In the hands of a vigneron like Michael McCay – whose deft touch is tempered by an instinct for understated, balanced wines, transparent enough to show more of a sense of place, or terroir, as opposed to a more simplistic, ultra-ripe, when-I’m-64 fruitiness – grapes from a vineyard like Truluck’s can yield something to behold: Lodi style Zinfandel at its finest, truest… and funnest!
‘Nuff of that – who is Michael McCay and why is everybody suddenly talking about him? Though he may be Mr. Chronicle, contrary to unfounded rumors his head still fits easily through the door where most anyone might find him, and taste and buy his wines: at Lodi Wine Cellars, downtown at 112 Pine St., where McCay wines are poured alongside those of Benson Ferry, Heritage Oak and Vicarmont (nothing shabby about that lineup either!).
This past week we sat down with him to absorb a little more of his vino-philosophy. “I have an Old World palate,” was the first thing he said. Second thing: “I’m not a fan of the r.s. style of Zinfandel” – meaning, Zinfandels made from grapes picked extremely high in sugar, resulting in ultra-ripe flavors and, as often the case, wines that don’t ferment completely dry, leaving perceptible residual sugar. “By picking a little earlier (usually between 24.5° and 25.5° Brix) than usual for Lodi, I can produce a dryer, less jammy style of Zinfandel, without the high octane alcohol.”
That said, Mr. McCay proclaims, “I truly believe Lodi has the best climate in the world for Zinfandel, and also for Petite Sirah, which is why I’ve chosen to specialize just in those two wines.” By picking earlier to make a lower alcohol, less jammy-sweet Zinfandel, McCay also swings open the door for wines of more distinctive vineyard expressions. “I love to taste the different characteristics of Zinfandels grown on the east side of Lodi (as in his Jupiter zin), while making contrasting Zinfandels from the west side (epitomized by Truluck’s).”

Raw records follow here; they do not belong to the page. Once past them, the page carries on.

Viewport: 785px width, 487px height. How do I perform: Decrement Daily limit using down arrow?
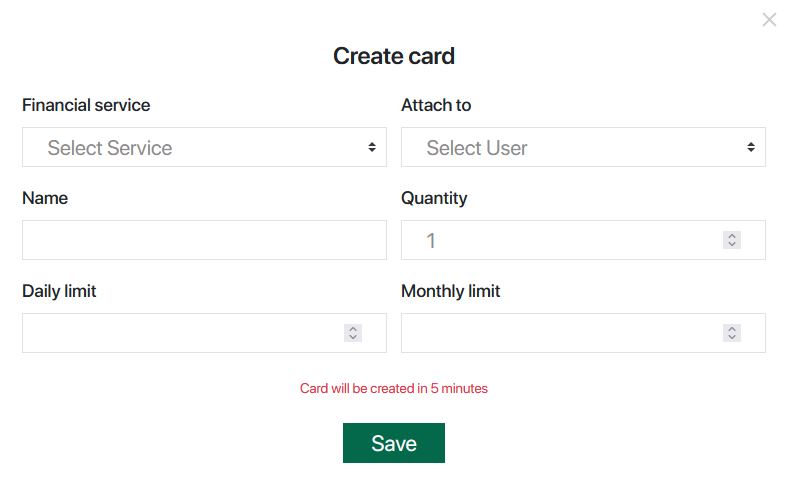click(x=353, y=337)
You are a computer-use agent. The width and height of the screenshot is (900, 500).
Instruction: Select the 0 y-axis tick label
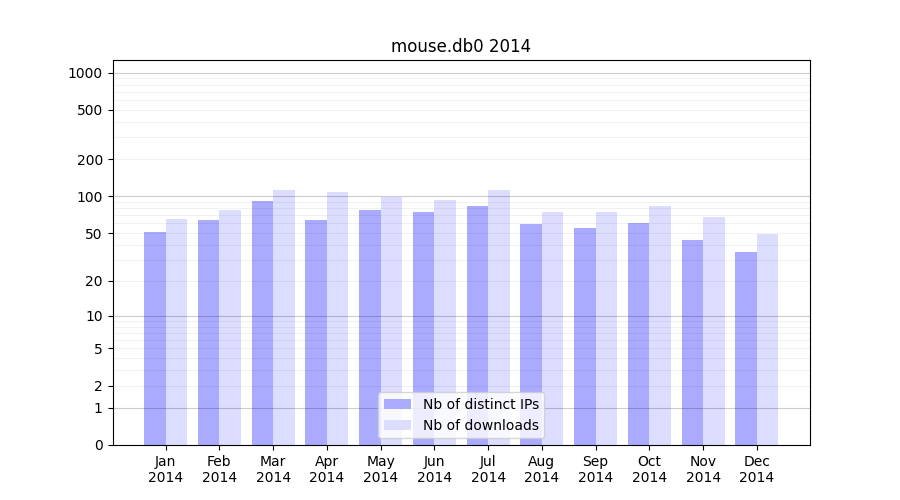coord(98,445)
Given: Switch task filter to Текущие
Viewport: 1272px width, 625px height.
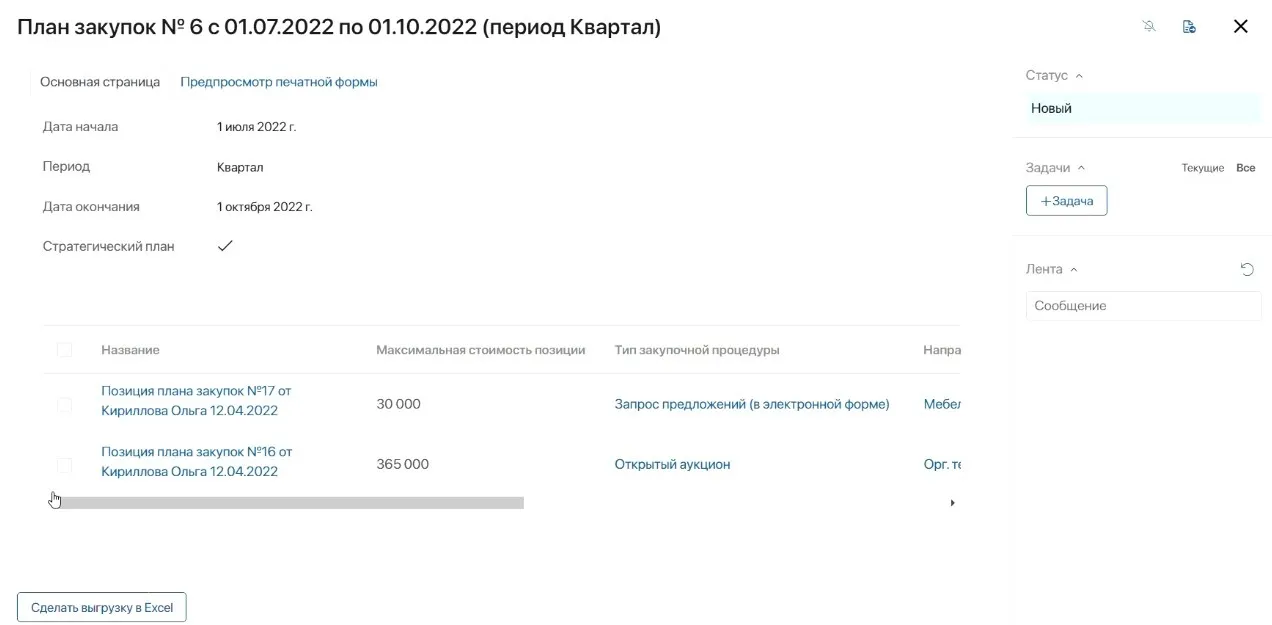Looking at the screenshot, I should (1202, 168).
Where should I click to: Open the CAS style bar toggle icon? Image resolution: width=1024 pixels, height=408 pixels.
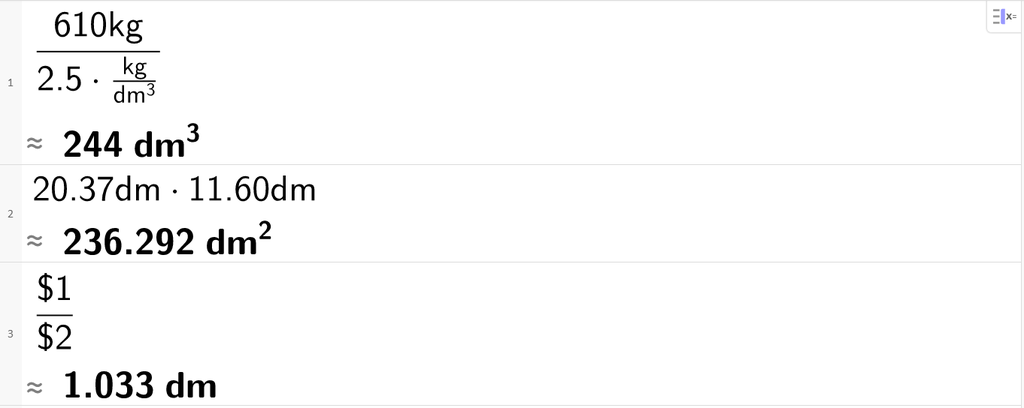pos(1003,17)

Farming for flavor in 100% accordance with Lodi Rules for Sustainable Grapegrowing, hand harvesting, meticulous work at the sorting table, small batch fermenting and hand punching in macro-bins, and aging a minimum of 30 months strictly in French white oak: these are all part of McCay’s recipe for success. Considering the fact that 2007 represents McCray’s first commercial vintage (although he’s been making wine since 1994, and began growing his own grapes soon thereafter), everything bodes well for Lodi’s dramatically expanding talent pool. It’s getting better all the time!